**PASSAGE FOR REVIEW:**
>>>>
Overall, the data shown here highlights a promising new approach to studying SCLC using cfDNA, which could overcome the limitations of tissue-based analyses. Dr. Ha explained that “for tumors that may not always have clear actionable genomic alterations, this assay expands the boundaries for using ctDNA.” Both Drs. MacPherson and Ha were enthusiastic that while the research is at an early stage, with improvements, this method could be relatively easily implemented in the clinic, allowing for noninvasive diagnoses, monitoring and potentially the recognition of subtype-based therapeutics. “This work has important implications for non-invasive routes to detect clinically relevant subtypes have different transcriptional programs,” Dr. Ha explained. Dr. MacPherson added that “I see a key role for this type of test right now as a tool for broad phenotyping of responses to either investigational agents or even to standard of care to link either a gene mutation or a transcriptional subtype to strong responses or resistance, which would help in the design of the next version of a clinical trial.” The research team was also keen to express their gratitude for the collaborative nature of the Hutch which facilitated the teamwork between his and Dr. Ha’s labs. This work was jointly led by Joseph Hiatt and Anna-Lisa Doebley in the MacPherson and Ha labs. “It's very easy in this environment at the Hutch to have really rich, deep collaborations, and I think this is an excellent example of that,” Dr. MacPherson reflected.
<<<<
Write a continuation of the passage on cfDNA analysis of small cell lung cancer, starting after its last sentence. The lines after this passage come from a separate source.

**DATASET EXTRACT:**
>>>>
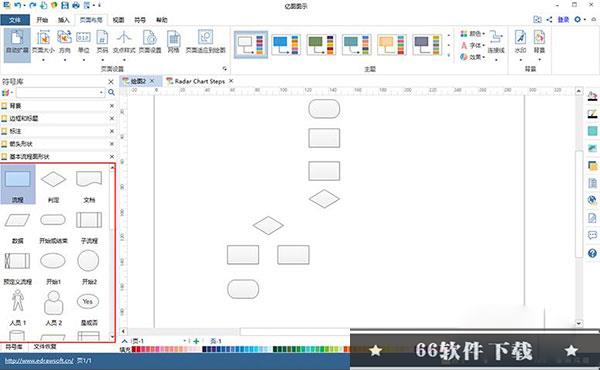
Task: Click the 水印 watermark icon in the ribbon
Action: (x=520, y=42)
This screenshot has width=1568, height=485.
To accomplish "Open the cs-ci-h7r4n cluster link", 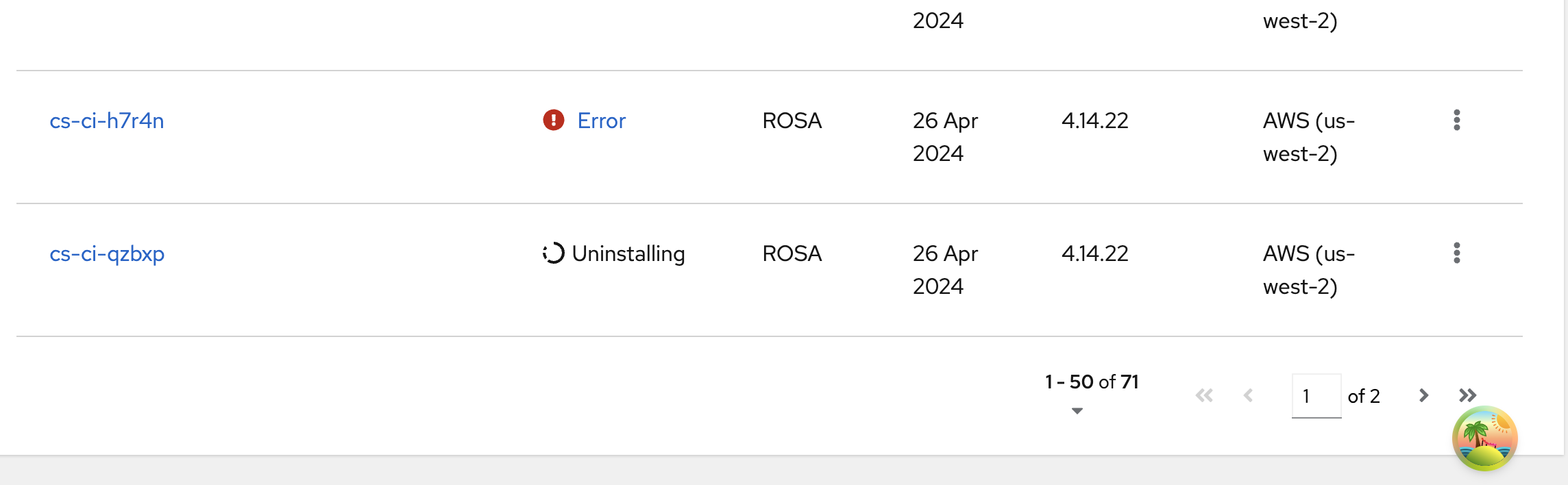I will coord(107,121).
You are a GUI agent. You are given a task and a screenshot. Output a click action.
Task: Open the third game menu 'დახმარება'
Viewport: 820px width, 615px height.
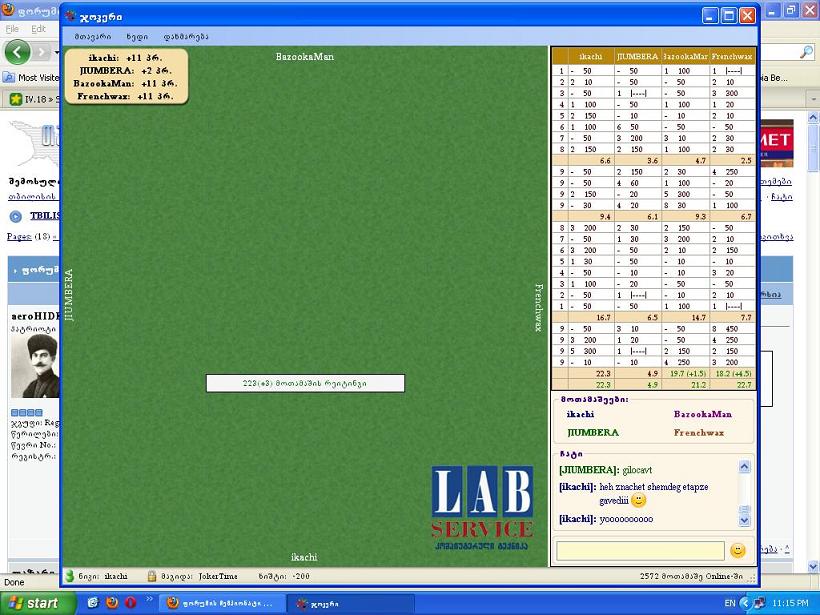click(x=186, y=36)
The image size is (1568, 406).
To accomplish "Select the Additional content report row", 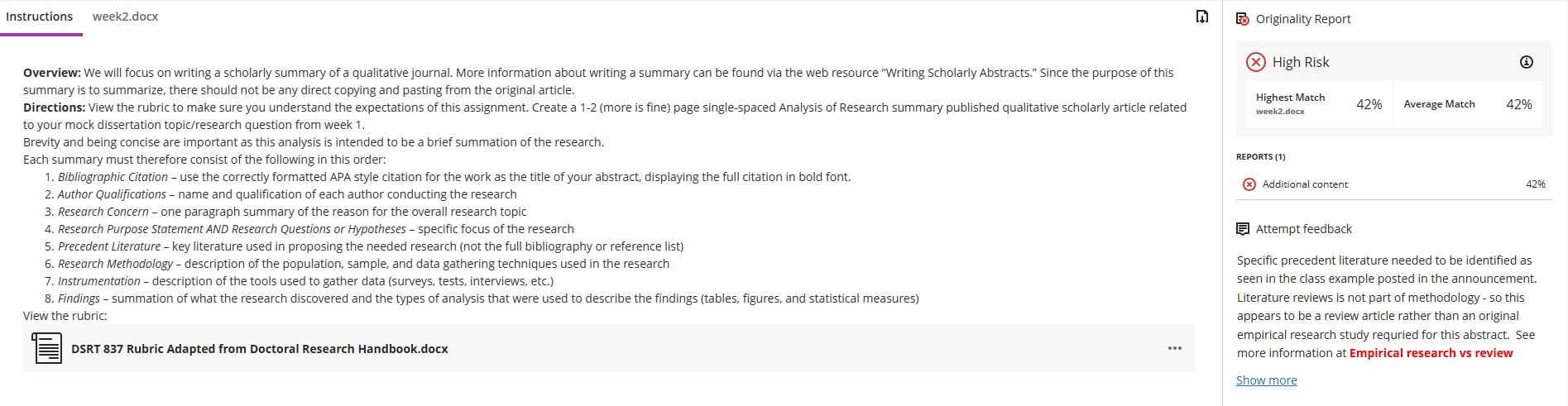I will (1394, 184).
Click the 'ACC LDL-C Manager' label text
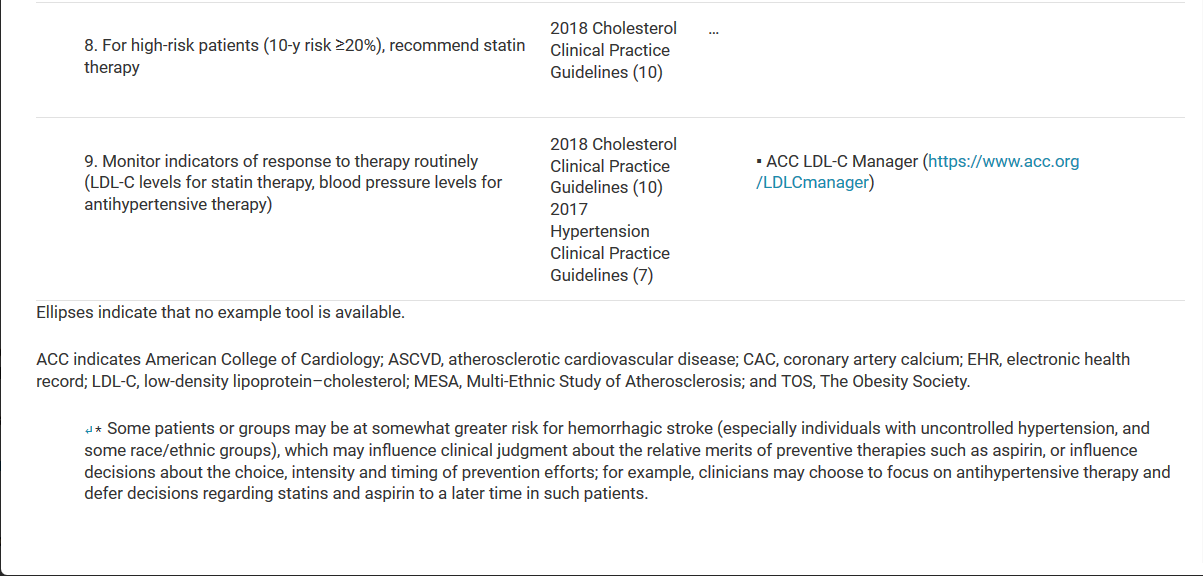 coord(841,162)
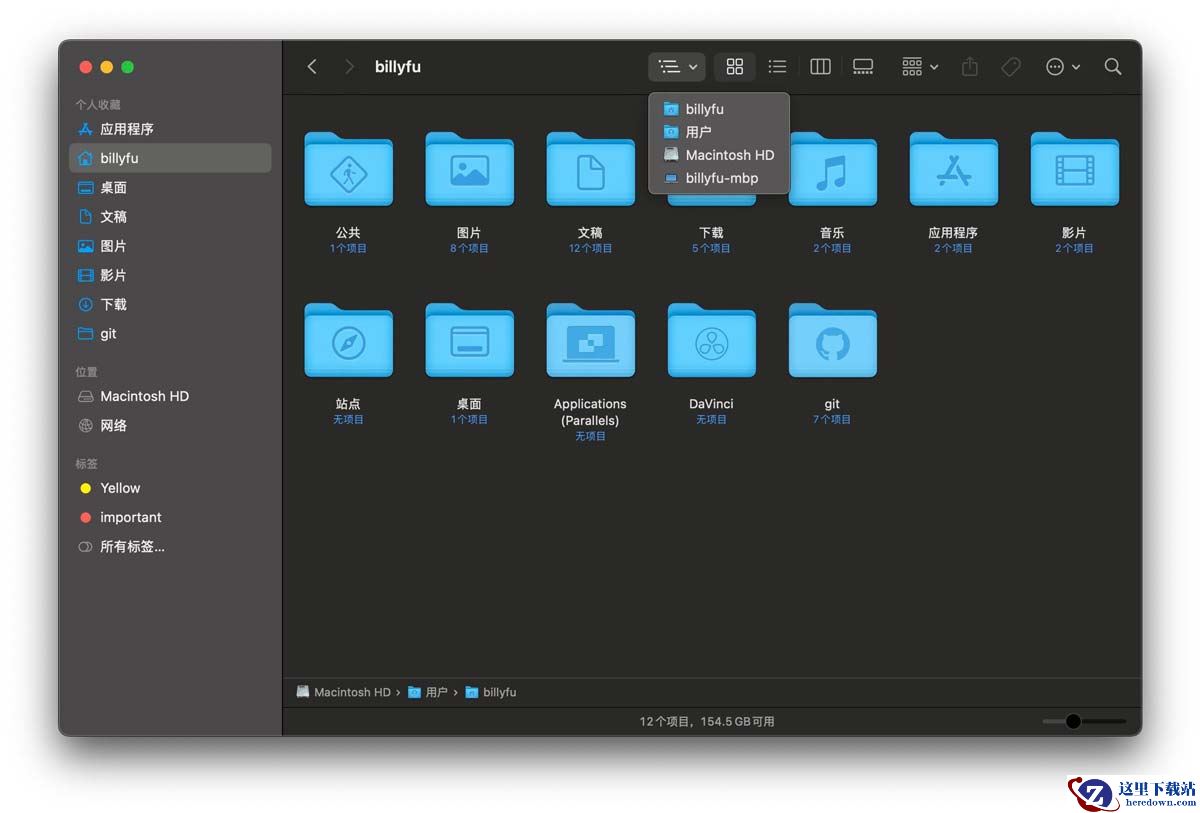This screenshot has height=813, width=1200.
Task: Go back using the left arrow
Action: point(312,67)
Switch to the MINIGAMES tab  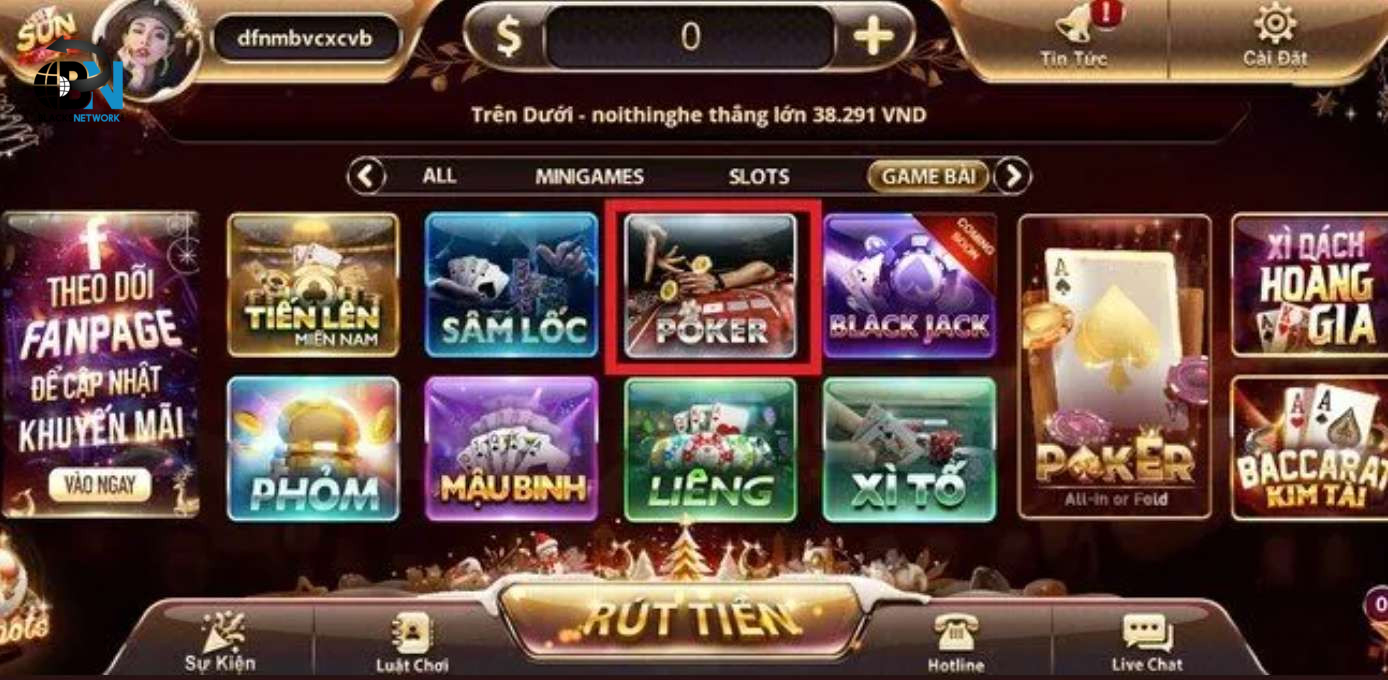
<<<<
**EXPECTED ANSWER:**
This spotlight work was funded by the National Institutes of Health, the Kuni Foundation Discovery Grants for Cancer Research, the Conquer Cancer Foundation and the CRUK.
Fred Hutch/University of Washington/Seattle Children’s Cancer Center Consortium members Drs. Rafael Santana-Davila, Keith Eaton, McGarry Houghton, Gavin Ha and David MacPherson contributed to this work.
Hiatt JB, Doebley AL, Arnold HU, Adil M, Sandborg H, Persse TW, Ko M, Wu F, Quintanal Villalonga A, Santana-Davila R, Eaton K, Dive C, Rudin CM, Thomas A, Houghton AM, Ha G, MacPherson D. Molecular phenotyping of small cell lung cancer using targeted cfDNA profiling of transcriptional regulatory regions. Sci Adv. 2024 Apr 12;10(15):eadk2082. doi: 10.1126/sciadv.adk2082. Epub 2024 Apr 10. PMID: 38598634; PMCID: PMC11006233.